Nomoto, czyli motocykl, którego nie widać
Nomoto to nie tylko ciekawostka, ale także w pełni funkcjonalny pojazd. Kiedy właściciel postanowi ruszyć, wystarczy nacisnąć przycisk, aby motocykl “wstał” na kołach. Zawiasy opadające panele odsłaniają kierownicę, a motocykl jest gotowy do jazdy. Design pojazdu jest skrajnie minimalistyczny – nie znajdziemy tu tradycyjnych lusterek czy kierunkowskazów. Zamiast tego, Nomoto wyposażony jest w ukryte światła, które zapewniają bezpieczeństwo na drodze, zachowując jednocześnie dyskrecję.
Czytaj też: Yamaha i Netflix tworzą motocykl przyszłości – Y/AI prosto z dystopijnego Tokio
Nomoto nie jest tylko wyjątkowy pod względem designu, ale również pod względem praktyczności. Po zakończonej jeździe, motocykl można łatwo zaparkować, gdzie nie rzuca się w oczy. Jego obudowa opada na ziemię, dzięki czemu pojazd “wtapia się” w otoczenie, a przechodnie nawet nie zauważą, że obok nich stoi jednoślad. Co więcej, pojazd oferuje niewielką przestrzeń do przechowywania – z przodu i z tyłu znajdują się drobne schowki, które pozwolą na zabranie zakupów czy drobnych przedmiotów.

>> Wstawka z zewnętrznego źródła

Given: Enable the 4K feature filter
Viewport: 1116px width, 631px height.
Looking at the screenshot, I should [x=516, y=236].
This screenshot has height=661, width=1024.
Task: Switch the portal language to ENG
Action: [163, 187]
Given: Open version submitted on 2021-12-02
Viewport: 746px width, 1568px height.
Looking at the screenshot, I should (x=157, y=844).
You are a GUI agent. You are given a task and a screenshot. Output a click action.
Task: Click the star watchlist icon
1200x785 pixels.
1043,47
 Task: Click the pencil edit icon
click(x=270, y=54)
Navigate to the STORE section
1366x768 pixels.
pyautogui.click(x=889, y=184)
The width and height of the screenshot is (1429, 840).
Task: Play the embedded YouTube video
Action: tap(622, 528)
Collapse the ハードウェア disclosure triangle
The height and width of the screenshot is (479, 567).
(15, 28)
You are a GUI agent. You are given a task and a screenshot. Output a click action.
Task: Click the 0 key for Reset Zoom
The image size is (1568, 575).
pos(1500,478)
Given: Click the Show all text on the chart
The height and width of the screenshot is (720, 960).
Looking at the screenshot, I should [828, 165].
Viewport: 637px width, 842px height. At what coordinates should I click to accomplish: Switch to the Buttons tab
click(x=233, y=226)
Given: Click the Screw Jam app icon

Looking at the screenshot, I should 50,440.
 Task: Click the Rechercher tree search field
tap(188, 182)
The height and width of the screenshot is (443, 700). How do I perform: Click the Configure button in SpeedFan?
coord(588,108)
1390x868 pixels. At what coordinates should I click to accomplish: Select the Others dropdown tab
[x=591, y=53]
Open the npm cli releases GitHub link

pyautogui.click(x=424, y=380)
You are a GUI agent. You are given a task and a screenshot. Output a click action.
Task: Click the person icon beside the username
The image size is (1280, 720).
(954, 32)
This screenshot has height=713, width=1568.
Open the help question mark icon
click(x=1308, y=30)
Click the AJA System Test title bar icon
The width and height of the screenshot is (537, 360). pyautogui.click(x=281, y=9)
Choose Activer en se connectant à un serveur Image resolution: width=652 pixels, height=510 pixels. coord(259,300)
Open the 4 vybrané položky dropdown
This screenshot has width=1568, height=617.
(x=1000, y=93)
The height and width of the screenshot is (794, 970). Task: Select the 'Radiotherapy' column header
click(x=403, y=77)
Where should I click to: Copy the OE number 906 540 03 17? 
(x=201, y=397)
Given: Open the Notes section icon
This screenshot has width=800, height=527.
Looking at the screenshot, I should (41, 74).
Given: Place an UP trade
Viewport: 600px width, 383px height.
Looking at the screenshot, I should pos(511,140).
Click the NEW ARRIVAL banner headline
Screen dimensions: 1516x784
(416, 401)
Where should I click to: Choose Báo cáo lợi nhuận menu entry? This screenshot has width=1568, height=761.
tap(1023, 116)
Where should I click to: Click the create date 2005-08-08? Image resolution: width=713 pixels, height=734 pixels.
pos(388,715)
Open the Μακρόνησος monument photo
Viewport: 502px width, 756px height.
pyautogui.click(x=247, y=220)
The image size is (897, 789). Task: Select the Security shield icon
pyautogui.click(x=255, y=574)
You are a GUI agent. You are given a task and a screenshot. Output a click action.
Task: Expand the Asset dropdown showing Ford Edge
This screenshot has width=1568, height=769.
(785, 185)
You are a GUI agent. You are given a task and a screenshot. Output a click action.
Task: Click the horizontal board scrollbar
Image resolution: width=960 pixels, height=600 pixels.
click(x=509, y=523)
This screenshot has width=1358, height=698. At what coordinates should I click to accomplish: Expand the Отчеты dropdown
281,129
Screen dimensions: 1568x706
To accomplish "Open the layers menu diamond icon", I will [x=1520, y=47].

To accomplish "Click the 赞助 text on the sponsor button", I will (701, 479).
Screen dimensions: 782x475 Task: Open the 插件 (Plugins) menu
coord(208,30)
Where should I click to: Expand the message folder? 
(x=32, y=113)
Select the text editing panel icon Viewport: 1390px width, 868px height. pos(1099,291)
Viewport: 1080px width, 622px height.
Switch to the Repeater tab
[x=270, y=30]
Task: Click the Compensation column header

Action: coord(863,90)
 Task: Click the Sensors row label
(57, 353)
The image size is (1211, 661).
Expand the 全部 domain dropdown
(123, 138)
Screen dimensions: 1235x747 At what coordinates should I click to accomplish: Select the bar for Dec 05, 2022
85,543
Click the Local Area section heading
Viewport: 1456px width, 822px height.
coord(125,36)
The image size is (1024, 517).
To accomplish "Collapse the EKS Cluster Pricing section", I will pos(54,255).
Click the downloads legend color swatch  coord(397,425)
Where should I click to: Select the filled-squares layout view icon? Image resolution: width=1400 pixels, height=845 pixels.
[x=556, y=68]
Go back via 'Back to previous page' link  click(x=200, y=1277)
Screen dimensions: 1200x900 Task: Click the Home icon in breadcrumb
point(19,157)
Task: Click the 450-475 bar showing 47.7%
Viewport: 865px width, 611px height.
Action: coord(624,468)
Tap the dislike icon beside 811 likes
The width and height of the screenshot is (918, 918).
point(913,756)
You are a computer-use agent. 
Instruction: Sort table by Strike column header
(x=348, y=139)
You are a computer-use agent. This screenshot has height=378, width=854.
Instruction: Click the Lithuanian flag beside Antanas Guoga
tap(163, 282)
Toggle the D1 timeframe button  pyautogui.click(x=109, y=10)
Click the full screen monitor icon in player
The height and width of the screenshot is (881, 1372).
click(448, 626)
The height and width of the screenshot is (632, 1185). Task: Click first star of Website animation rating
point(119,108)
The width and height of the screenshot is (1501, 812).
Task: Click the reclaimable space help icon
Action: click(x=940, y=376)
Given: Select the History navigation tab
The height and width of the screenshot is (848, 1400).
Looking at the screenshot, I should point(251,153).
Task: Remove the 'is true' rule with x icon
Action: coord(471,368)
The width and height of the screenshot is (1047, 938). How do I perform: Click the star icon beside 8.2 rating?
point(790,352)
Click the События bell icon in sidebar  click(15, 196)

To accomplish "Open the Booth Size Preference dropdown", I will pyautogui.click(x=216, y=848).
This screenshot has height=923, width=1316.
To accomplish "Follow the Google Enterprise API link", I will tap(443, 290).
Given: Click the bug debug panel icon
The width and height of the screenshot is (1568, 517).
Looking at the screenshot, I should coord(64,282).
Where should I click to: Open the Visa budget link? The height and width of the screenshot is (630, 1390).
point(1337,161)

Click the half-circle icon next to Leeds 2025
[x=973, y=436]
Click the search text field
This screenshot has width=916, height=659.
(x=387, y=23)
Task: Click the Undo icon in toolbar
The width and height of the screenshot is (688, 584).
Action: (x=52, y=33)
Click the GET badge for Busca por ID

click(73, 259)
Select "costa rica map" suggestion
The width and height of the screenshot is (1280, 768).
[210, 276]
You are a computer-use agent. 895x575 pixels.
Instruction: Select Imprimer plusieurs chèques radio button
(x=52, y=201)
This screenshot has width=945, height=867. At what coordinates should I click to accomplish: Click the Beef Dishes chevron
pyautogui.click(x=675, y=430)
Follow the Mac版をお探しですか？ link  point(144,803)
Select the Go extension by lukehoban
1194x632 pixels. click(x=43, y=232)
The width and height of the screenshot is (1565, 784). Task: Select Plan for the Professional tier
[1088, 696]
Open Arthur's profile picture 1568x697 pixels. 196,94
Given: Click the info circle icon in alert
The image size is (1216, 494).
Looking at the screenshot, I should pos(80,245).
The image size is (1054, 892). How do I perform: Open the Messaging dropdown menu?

Choć Nomoto jest projektem, który nigdy nie trafi do masowej produkcji, zyskał uznanie w świecie sztuki i designu. Pojazd zaprezentowano na wystawie MOTO MMXX w 2020 roku w San Francisco, gdzie spotkał się z entuzjastycznym przyjęciem. Nomoto pozostaje na razie prototypem, a wprowadzenie go do sprzedaży wymagałoby pokonania wielu innowacyjnych rozwiazań i kompromisów.
Joey Ruiter, który wcześniej zasłynął innowacyjnymi projektami takimi jak Snoped – jednośladowy rower na śnieg o nietypowej, minimalistycznej konstrukcji – wciąż poszukuje nowych sposobów na zrewolucjonizowanie świata motoryzacji. Nomoto to kolejny przykład jego podejścia, w którym forma nie jest tylko funkcjonalna, ale również wywołuje emocje i dyskusję. Choć produkcja Nomoto na szeroką skalę wydaje się mało prawdopodobna, jego koncepcja może stanowić inspirację dla przyszłych projektów w świecie elektrycznych jednośladów.